Court Opinion

ID: 5959995
Source: CourtListenerOpinion
Date Created: 2022-01-13 06:53:33.330471+00
Date Added: 2024-06-11T08:48:05.251636
License: Public Domain

Pine, J. (dissenting).
We respectfully dissent from the part of the majority’s decision that approved the granting of interest on the award of future damages.
On March 9, 1989, the court granted partial summary judgment to plaintiff on liability in this personal injury action and the matter proceeded to trial on the issue of damages. On February 14, 1991, the jury returned a verdict awarding *234plaintiff $2,501,311, which included an award of $2,226,000 for future damages from February 14, 1991 for a period of 35 years. By judgment dated August 3, 1992, the court discounted the award of future damages to arrive at a present value of $848,652.54. In addition to providing for payment of the award for future damages in periodic installments, the judgment provides for payment of interest on the $848,652.54 award for future damages from March 9, 1989, the date that partial summary judgment was granted on liability.

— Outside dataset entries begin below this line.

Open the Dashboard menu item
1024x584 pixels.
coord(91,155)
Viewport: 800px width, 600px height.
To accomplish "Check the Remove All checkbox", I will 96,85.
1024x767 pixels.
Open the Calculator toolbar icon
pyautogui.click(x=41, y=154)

The court erroneously granted interest on the award for future damages from March 9, 1989. Interest is "the cost of having the use of another person’s money for a specified period [citation omitted]. It is intended to indemnify successful plaintiffs 'for the nonpayment of what is due to them’ ” (Love v State of New York, 78 NY2d 540, 544, quoting Trimboli v Scarpaci Funeral Home, 37 AD2d 386, 389, affd on opn below 30 NY2d 687). When the jury determined damages by their verdict on February 14, 1991, they determined the amount of future damages from that date. Until that date, defendant did not have the use of money to which plaintiff was entitled. Thus, plaintiff was not entitled to interest on that award from March 9, 1989.

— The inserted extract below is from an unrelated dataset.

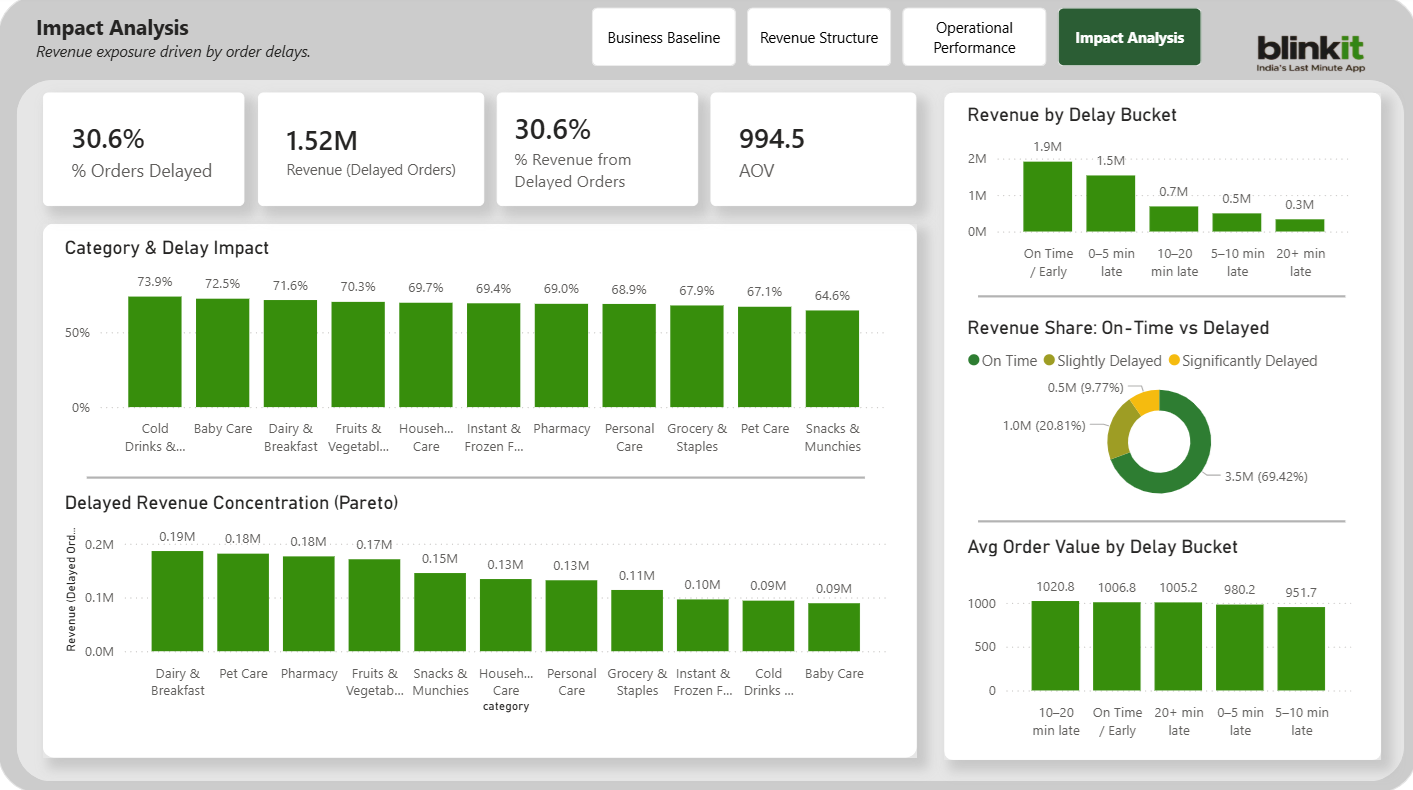Click the Pharmacy bar in Category & Delay Impact

pyautogui.click(x=561, y=355)
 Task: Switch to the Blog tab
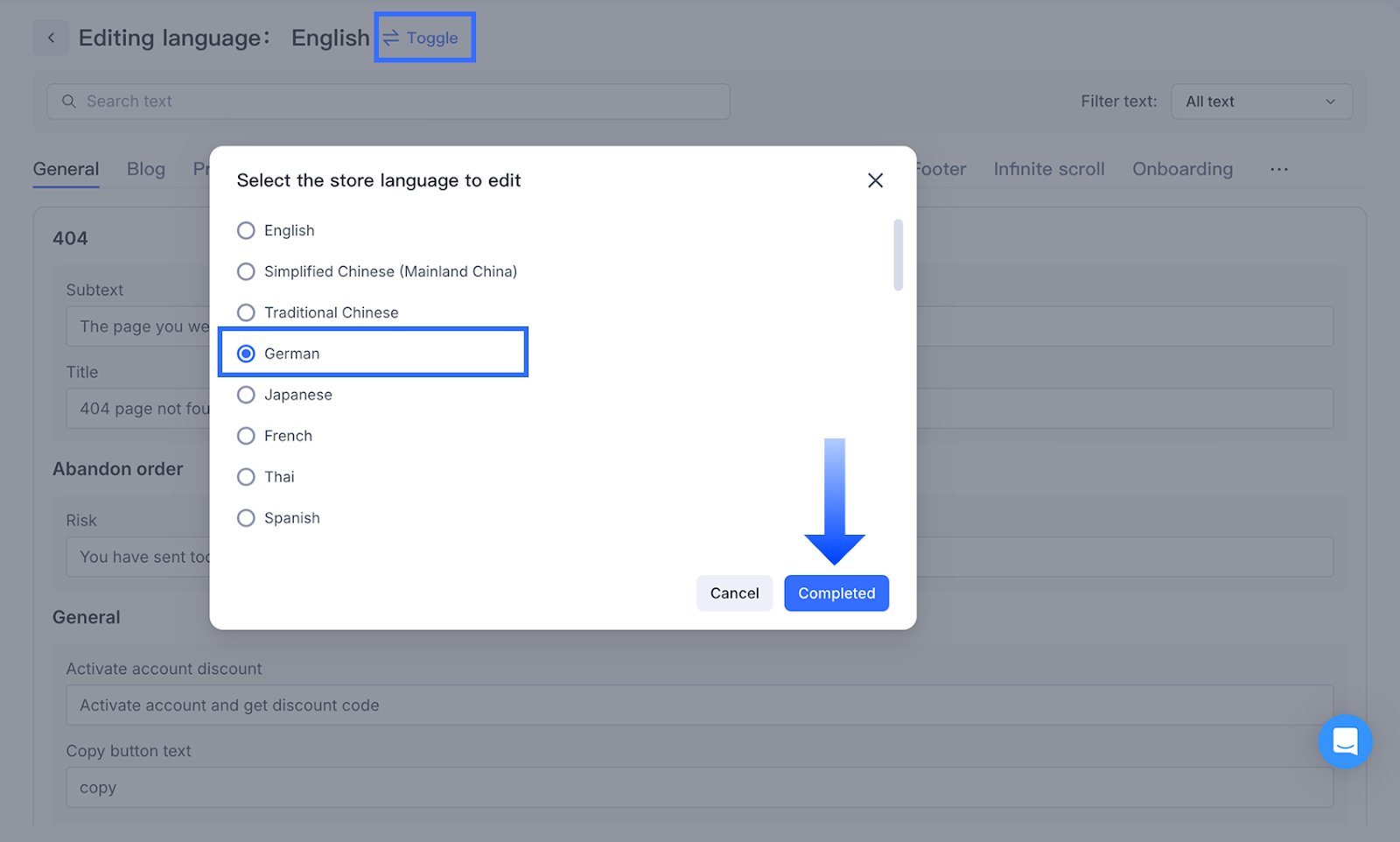tap(146, 169)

Further, as indicated by the Court of Appeals in Milbrandt v Green Refractories Co. (79 NY2d 26, 35), where the award for future damages is discounted only to the date of the verdict fixing the amount of future damages, the addition of interest from an earlier date results in "a windfall for plaintiff and a punitive sanction on defendant”.
Green, J. P., and Lawton, J., concur with Boehm, J.; Pine, J., dissents in part in a separate opinion in which Boomer, J., concurs.
Judgment modified, on the law, and as modified, affirmed, without costs, in accordance with the opinion by Boehm, J.